For the next months I will develope some NLP projects that implies the use of custom models and probably transformers. I want to carry out these projects using spacy best practises, but I don't know where to start to adquire such abilities.

So then, do someone recommend me practical material to go with, advices, etc. in order to get profiecience?

Thanks in advance.

Niels Horn
@nilq
Hello, can anyone tell me what PronType is?
Alex Griggs
@Doginal

hey everyone, I have successfully trained my first NER model BUT ray isn't output anything after it completes, any ideas? running this command

python -m spacy ray train ./training-spacy/config-2.cfg --paths.train ./datasets/train.spacy --paths.dev ./datasets/eval.spacy --address X.X.X.X:6379 -o output --n-workers 5

python 3.8, spacy3

Alex Griggs
@Doginal
no errors with any logging level as well, how can i debug this?
Alex Griggs
@Doginal

Hey everyone, I figured out the issue, ray isn't creating the output folder, spacy train worked.

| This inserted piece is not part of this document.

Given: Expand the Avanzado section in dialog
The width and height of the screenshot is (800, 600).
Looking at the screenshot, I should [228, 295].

New question, does anyone have any resources on how to break down AI/machine learning projects for a team? I am trying to get a better grasp on this to help with timelines and budgets. Thanks

eyal
@eyalho

Hey, I get

>>> spacy.require_gpu()
Traceback (most recent call last):
  File "<stdin>", line 1, in <module>
raise ValueError("GPU is not accessible. Was the library installed correctly?")
ValueError: GPU is not accessible. Was the library installed correctly?

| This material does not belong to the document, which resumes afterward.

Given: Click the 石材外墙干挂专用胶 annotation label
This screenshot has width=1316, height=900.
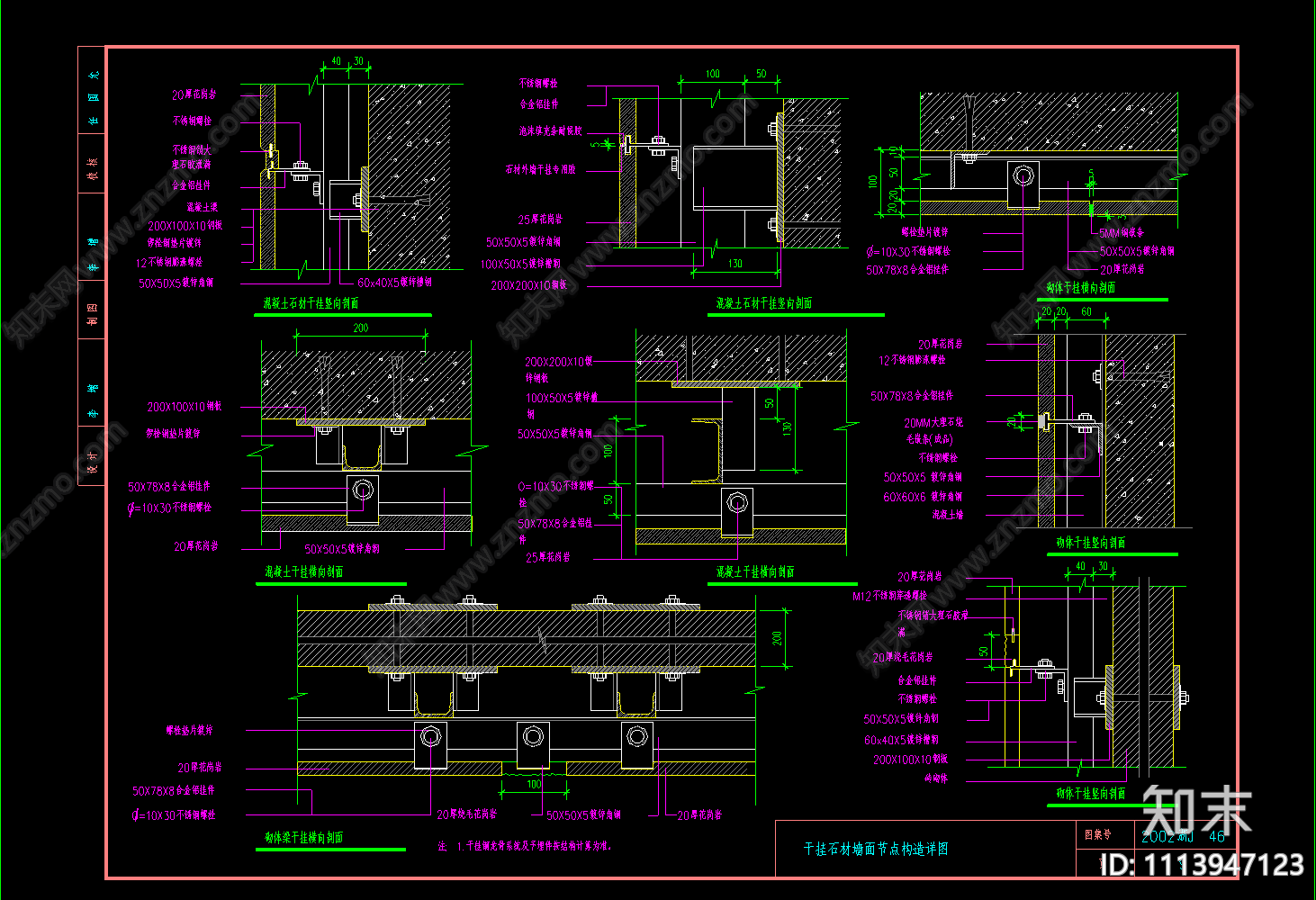Looking at the screenshot, I should 540,169.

But GPU does work with pytorch..

>>> import torch
>>> torch.cuda.is_available()
True
>>> torch.cuda.current_device()
0
>>> torch.cuda.device(0)
<torch.cuda.device object at 0x7f07506bd730>
>>> torch.cuda.device_count()
4
>>> torch.cuda.get_device_name(0)
'TITAN Xp'

Any idea why it doesn't work with spacy??

eyal
@eyalho

conda install -c conda-forge cupy

solved it

eyal
@eyalho

Another questions:

  1. When I try to train NER consists of transformers (by https://spacy.io/usage/training#quickstart) on small dataset consists 10K sentences it work amazing :D
    But when I try to train on a bigger with 700K sentences it fail with out of memory errors...
    How does it make sense??
    I tries to make the batch_size smaller but it did not help.

  2. Are there any formal paper describing the architectures suggested by ttps://spacy.io/usage/training#quickstart ?

Ann Mary Paul
@annmarypaul
Hi, everyone i trained my custom NER model in spacy 3,now i want to test its accuracy score on a new annotated dataset, the scorer for predicting accuracy doesn't seem to work well in spacy 3??